Tuesday, April 21, 2009: 11:10 a.m.
Turquoise III (Hilton Tucson El Conquistador Golf & Tennis Resort )
Gary C. Woodard , SAHRA Center, University of Arizona, Tucson, AZ
Ramon Vazquez , SAHRA Center, University of Arizona, Tucson, AZ
A wealth of information on Arizona’s groundwater resources is contained in several state, federal, and local databases.  While sharing data and improving data accessibility have obvious benefits, serious technical and institutional hurdles exist.  Agencies use different geographic coordinate systems to identify well locations, and have largely incompatible database structures.  Other technical issues include firewalls, homeland security, and privacy of individual well owners.  New tools and techniques offer solutions to these problems, but other, less obvious institutional hurdles exist.  Database professionals may fear data will be misinterpreted by non-professionals, or that database shortcomings will become public.  Other concerns involve data ownership and the spotty record of academic/agency collaborations.  Thus, most attempts to merge or centralize water resource databases have failed, some after large expenditures of time and effort.

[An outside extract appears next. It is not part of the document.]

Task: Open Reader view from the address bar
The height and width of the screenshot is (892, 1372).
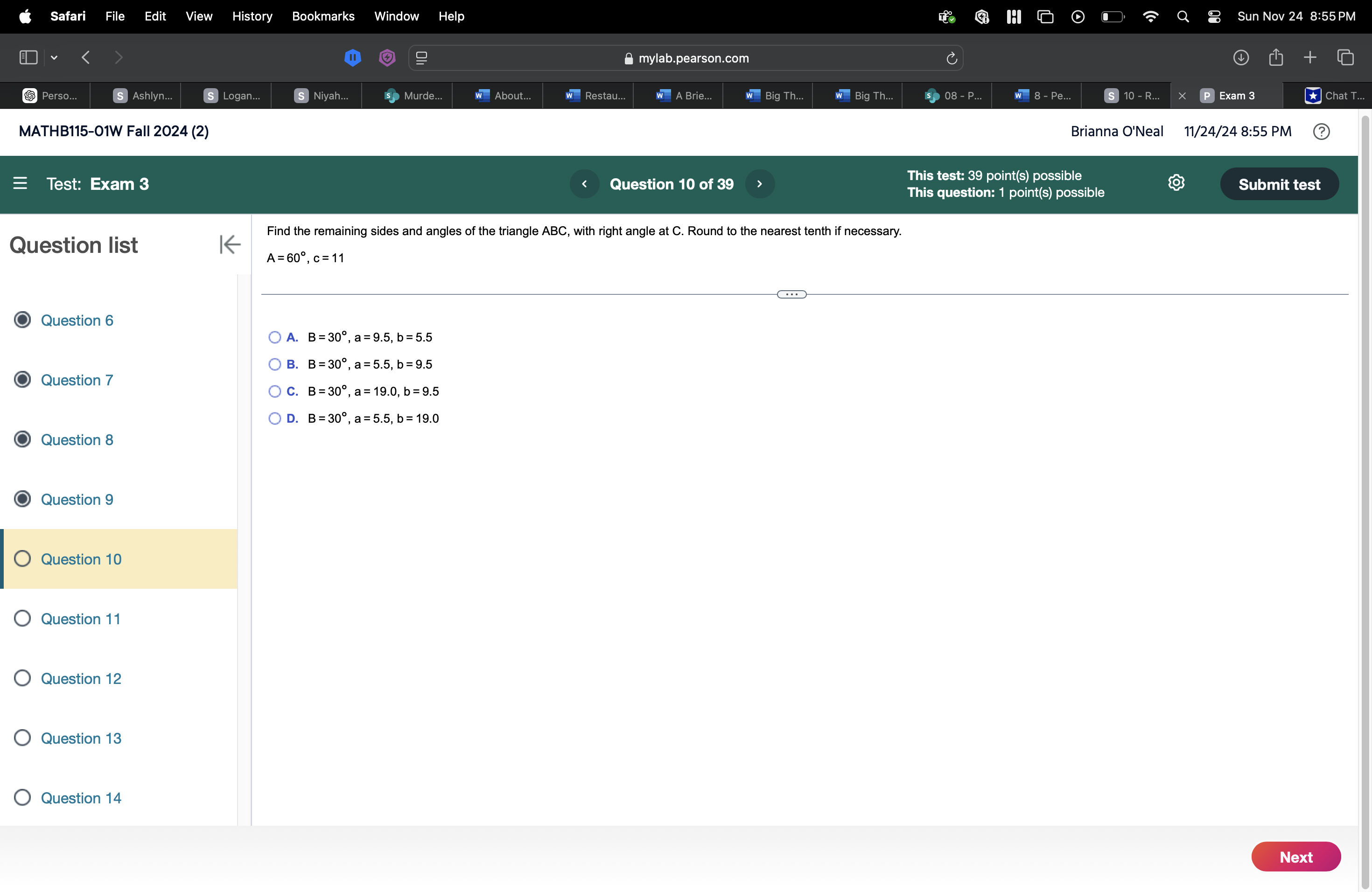Action: point(421,58)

An alternative approach of developing web services that pull data as needed from multiple databases has been pursued by both CUAHSI’s Hydrologic Information System and the Arizona Water Institute’s Arizona Hydrologic Information System.  These persistent efforts reflect the huge potential benefits of data sharing, the promise of new data visualization tools, and the belief that academia can play a positive role.  Motivations for data holders to participate include ever-tighter agency budgets and growing stresses on water resources.  The value of groundwater data has grown as various factors increase the need for more intensive water resources management.  These include population pressures and related economic activity, climate fluctuations and change, and new pollutants and emerging pathogens.

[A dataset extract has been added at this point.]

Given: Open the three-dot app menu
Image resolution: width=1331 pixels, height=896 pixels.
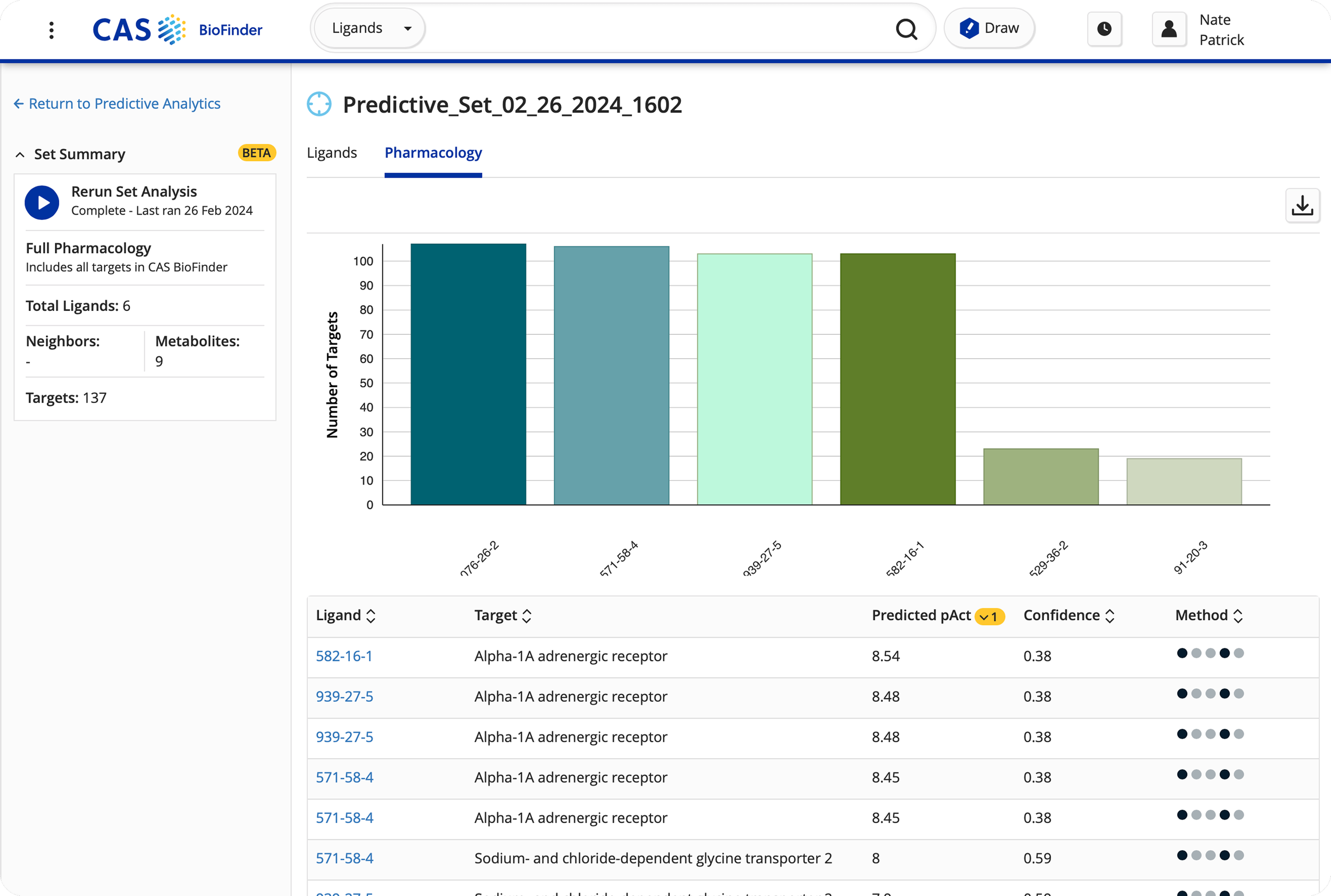Looking at the screenshot, I should (x=51, y=29).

Data integration efforts also can provide advanced data visualization features, including: on-the-fly generation of static maps and maps of changes over time; standard and advanced time series of depths, pumping and quality parameters; various spatial interpolations; and projections of time series data.  Finally, Web services can push data to under-served groups, including domestic well owners, through free subscription services.